■ Your objective
A faithful repeat of all the records, with no image kept, is the required answer.

[[ Material for this exercise, beginning ]]

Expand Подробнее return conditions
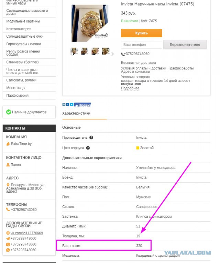Image resolution: width=220 pixels, height=263 pixels. tap(130, 88)
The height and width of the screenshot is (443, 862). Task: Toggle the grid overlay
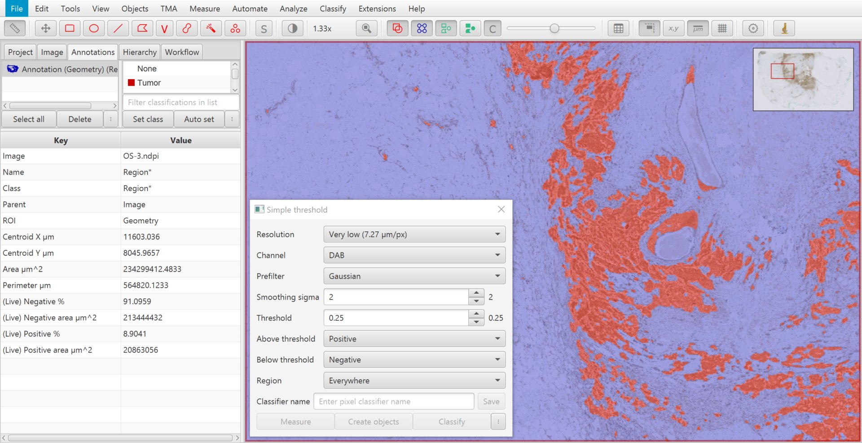pos(722,28)
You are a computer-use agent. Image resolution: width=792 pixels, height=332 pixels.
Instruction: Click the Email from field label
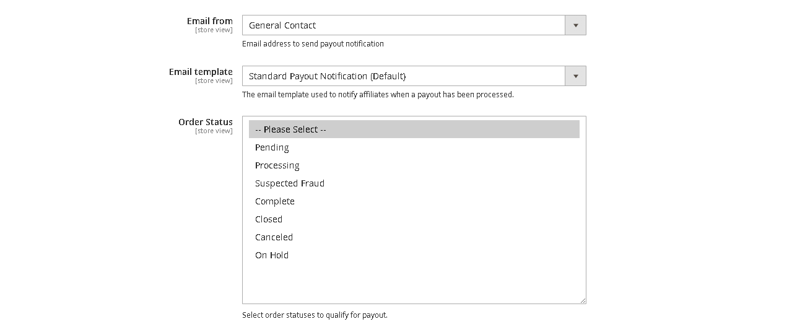coord(209,21)
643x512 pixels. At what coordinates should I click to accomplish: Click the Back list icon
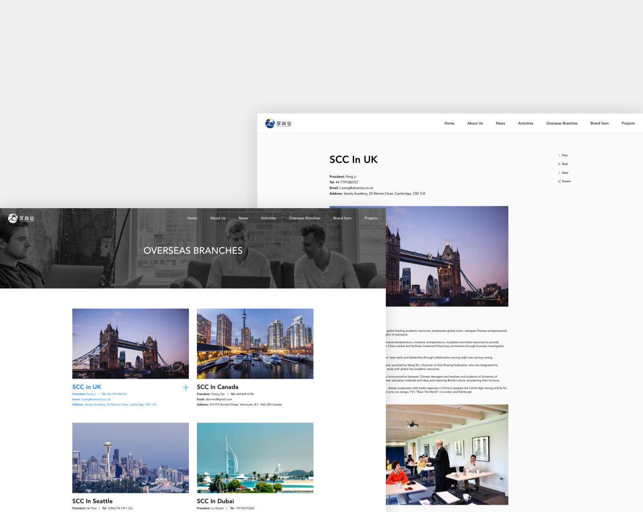pos(559,164)
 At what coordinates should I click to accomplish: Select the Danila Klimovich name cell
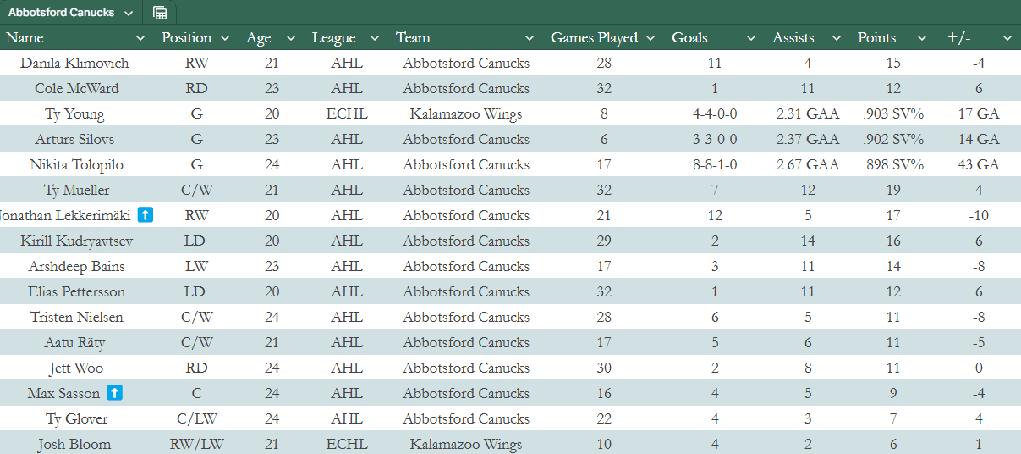point(74,63)
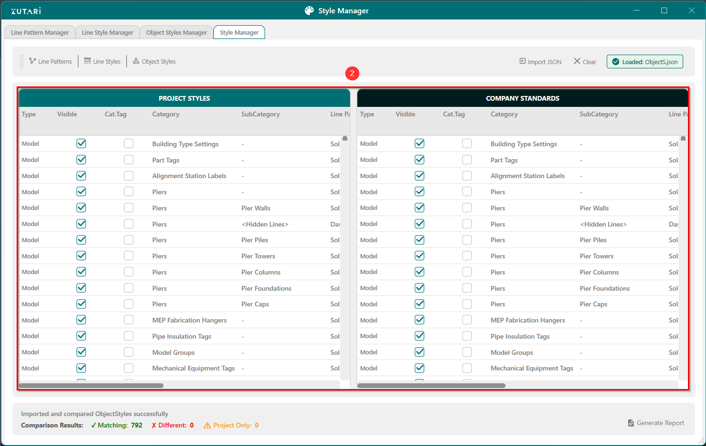Switch to the Line Pattern Manager tab

(40, 32)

[[ Material for this exercise, end ]]

■ Exercise response
Expand Подробнее return conditions
Image resolution: width=220 pixels, height=263 pixels. tap(130, 88)
The height and width of the screenshot is (443, 862). Task: Toggle the grid overlay
pos(722,28)
You are a computer-use agent. Image resolution: width=792 pixels, height=332 pixels.
Instruction: Click the Email from field label
coord(209,21)
643x512 pixels. At what coordinates should I click to accomplish: Click the Back list icon
pos(559,164)
 At what coordinates should I click to accomplish: Select the Danila Klimovich name cell
point(74,63)
Switch to the Line Pattern Manager tab

(40, 32)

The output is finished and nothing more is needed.